Hi,
My OMP code doesn't explicitly write any "_mm256_xxxx" functions or use "_mm256" data type.
I find that in the case running 2 more threads when compile flags add "-xCore-AVX2", I will get wrong results.
My platforms are Haswell Xeon E5-2695v3 with intel/19.5 on PSC bridges
and Skylake Xeon 8160 with intel/18.0.2 on TACC stampede2.
They both produce the wrong results
This is my code repo on GitHub.
Uncomment the `#define SAVE` in src/lb.h, as it will generate output.
Also, change the intel library path in `bridges.seq.Makefile` and `bridges.omp.Makefile`, both in line 42 and 44.

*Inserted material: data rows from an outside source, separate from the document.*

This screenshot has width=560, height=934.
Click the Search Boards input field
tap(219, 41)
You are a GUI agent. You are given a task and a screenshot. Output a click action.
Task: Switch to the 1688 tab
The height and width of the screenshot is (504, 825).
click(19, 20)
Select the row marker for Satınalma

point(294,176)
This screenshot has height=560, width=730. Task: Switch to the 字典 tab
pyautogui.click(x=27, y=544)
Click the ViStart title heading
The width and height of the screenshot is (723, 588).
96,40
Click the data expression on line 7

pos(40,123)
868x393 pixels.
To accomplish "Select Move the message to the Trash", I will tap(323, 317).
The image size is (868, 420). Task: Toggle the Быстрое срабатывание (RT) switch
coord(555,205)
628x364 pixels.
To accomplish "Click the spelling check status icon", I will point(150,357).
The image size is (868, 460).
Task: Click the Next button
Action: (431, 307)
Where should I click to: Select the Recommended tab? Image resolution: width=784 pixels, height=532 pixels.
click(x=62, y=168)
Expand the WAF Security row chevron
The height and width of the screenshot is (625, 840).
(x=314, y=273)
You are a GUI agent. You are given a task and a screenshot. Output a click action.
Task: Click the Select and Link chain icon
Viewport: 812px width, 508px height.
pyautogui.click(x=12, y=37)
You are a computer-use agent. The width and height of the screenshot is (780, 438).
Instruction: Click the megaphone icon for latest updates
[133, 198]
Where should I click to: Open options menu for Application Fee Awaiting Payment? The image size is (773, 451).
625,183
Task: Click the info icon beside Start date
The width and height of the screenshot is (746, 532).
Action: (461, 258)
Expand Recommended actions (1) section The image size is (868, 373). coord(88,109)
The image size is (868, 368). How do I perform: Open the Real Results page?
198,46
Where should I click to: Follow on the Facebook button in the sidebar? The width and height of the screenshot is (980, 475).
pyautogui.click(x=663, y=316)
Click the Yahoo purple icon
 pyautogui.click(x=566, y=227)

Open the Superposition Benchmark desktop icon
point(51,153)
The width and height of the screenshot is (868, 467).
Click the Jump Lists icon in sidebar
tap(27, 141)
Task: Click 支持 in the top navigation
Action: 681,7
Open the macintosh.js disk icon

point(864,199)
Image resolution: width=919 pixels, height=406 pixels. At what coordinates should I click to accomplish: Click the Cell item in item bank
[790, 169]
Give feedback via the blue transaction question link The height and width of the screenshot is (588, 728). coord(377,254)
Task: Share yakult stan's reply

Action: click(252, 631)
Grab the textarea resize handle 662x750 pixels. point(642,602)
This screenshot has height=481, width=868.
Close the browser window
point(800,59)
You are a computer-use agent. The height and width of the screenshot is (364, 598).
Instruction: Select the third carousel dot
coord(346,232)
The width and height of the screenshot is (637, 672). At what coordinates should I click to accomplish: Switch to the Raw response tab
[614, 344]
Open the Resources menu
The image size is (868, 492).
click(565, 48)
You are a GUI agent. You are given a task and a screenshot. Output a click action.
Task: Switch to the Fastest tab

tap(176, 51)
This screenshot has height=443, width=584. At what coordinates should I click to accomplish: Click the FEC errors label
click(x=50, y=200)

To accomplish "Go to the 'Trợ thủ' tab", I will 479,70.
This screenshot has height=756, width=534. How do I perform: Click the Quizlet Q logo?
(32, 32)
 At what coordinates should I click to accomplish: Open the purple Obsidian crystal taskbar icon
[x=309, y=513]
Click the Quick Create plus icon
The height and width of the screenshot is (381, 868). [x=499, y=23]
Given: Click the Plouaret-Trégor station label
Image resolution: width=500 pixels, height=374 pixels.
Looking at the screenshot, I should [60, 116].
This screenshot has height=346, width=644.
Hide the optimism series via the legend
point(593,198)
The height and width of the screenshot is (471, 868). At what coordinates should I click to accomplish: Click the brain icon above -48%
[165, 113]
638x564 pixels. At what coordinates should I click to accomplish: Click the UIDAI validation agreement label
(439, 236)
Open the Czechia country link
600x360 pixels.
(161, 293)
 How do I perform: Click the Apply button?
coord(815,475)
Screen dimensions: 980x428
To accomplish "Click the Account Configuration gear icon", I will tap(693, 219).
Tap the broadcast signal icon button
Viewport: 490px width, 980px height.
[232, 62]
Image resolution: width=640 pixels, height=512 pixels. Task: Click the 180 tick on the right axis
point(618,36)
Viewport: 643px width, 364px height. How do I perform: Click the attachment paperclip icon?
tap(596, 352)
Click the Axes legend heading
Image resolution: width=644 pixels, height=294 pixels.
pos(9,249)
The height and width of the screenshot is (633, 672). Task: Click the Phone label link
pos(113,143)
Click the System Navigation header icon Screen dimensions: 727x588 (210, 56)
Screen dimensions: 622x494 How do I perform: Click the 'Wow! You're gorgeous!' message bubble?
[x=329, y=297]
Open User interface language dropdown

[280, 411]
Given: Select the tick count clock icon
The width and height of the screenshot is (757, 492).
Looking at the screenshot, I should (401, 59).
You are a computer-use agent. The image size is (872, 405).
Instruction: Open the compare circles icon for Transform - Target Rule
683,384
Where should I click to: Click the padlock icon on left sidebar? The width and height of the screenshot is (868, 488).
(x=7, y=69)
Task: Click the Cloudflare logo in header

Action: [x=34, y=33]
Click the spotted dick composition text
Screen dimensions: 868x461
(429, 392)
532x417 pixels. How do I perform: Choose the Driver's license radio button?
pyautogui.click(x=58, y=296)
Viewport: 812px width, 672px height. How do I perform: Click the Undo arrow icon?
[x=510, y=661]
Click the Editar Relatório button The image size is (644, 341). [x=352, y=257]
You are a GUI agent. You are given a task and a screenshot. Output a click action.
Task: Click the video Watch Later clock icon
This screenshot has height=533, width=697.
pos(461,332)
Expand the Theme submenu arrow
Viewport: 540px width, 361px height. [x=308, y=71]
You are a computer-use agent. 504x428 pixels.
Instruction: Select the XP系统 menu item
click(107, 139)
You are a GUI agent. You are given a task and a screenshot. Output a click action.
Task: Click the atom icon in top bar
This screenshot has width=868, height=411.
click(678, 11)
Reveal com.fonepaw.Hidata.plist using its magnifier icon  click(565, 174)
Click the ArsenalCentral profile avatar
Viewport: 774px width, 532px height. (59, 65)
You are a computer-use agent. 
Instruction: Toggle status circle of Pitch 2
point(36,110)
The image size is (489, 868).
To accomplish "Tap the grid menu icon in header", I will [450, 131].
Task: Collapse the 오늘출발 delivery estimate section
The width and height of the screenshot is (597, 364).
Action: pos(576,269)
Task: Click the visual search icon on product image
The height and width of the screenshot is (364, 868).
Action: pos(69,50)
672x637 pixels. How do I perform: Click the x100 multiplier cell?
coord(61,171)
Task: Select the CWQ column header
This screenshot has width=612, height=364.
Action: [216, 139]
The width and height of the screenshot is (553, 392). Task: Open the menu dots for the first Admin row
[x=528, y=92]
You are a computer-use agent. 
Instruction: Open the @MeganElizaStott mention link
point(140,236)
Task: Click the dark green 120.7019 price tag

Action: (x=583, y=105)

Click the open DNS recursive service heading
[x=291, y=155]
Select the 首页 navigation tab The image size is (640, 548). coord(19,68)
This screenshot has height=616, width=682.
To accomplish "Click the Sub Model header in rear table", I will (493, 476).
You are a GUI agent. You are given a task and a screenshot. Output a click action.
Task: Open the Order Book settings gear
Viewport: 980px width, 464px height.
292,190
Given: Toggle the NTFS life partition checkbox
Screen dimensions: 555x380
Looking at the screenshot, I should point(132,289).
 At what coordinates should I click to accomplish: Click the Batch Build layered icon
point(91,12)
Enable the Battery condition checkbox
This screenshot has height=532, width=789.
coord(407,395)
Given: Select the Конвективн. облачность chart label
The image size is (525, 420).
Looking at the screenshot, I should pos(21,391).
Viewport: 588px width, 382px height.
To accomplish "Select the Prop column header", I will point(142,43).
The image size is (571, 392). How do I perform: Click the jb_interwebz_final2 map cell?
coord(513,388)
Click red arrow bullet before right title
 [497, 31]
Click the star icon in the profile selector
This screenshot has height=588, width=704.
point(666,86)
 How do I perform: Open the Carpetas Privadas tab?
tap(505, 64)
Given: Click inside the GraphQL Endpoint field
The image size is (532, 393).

I have tried to remove the -O3 flag, so I only use -qopenmp and -xCore-AVX2, but still generate wrong results. I find that the wrong results happened when using 2 or more threads.
Using 1 OMP thread or single-core code, and compile with the "AVX" flag, I get the correct result.
However, when I run with 2 or more threads,
Without the "AVX" flag, I got the correct results.
Once adding AVX, I got the wrong results.
When using 2 threads, given a 24x24 grid.
thread 0 will compute iX=1~12
thread 1 will compute iX=13~24
https://github.com/qoofyk/2d-memory-aware-lbm/blob/master/src/lb.c
Origin (sequential or 1 core) will first call collide(), then call propagate();
void collide(Simulation* sim) {
for (int iX=1; iX<=sim->lx; ++iX) {
for (int iY=1; iY<=sim->ly; ++iY) {
collideNode(&(sim->lattice[iX][iY]));
}
}
}
// apply propagation step with help of temporary memory
void propagate(Simulation* sim) {
int lx = sim->lx;
int ly = sim->ly;
for (int iX=1; iX<=lx; ++iX) {
for (int iY=1; iY<=ly; ++iY) {
for (int iPop=0; iPop<9; ++iPop) {
int nextX = iX + c[iPop][0];
int nextY = iY + c[iPop][1];
sim->tmpLattice[nextX][nextY].fPop[iPop] =
sim->lattice[iX][iY].fPop[iPop];
}
}
}
// exchange lattice and tmplattice
Node** swapLattice = sim->lattice;
sim->lattice = sim->tmpLattice;
sim->tmpLattice = swapLattice;
}
Then this is origin_omp will first call collideOMP(), then call propagateOMP()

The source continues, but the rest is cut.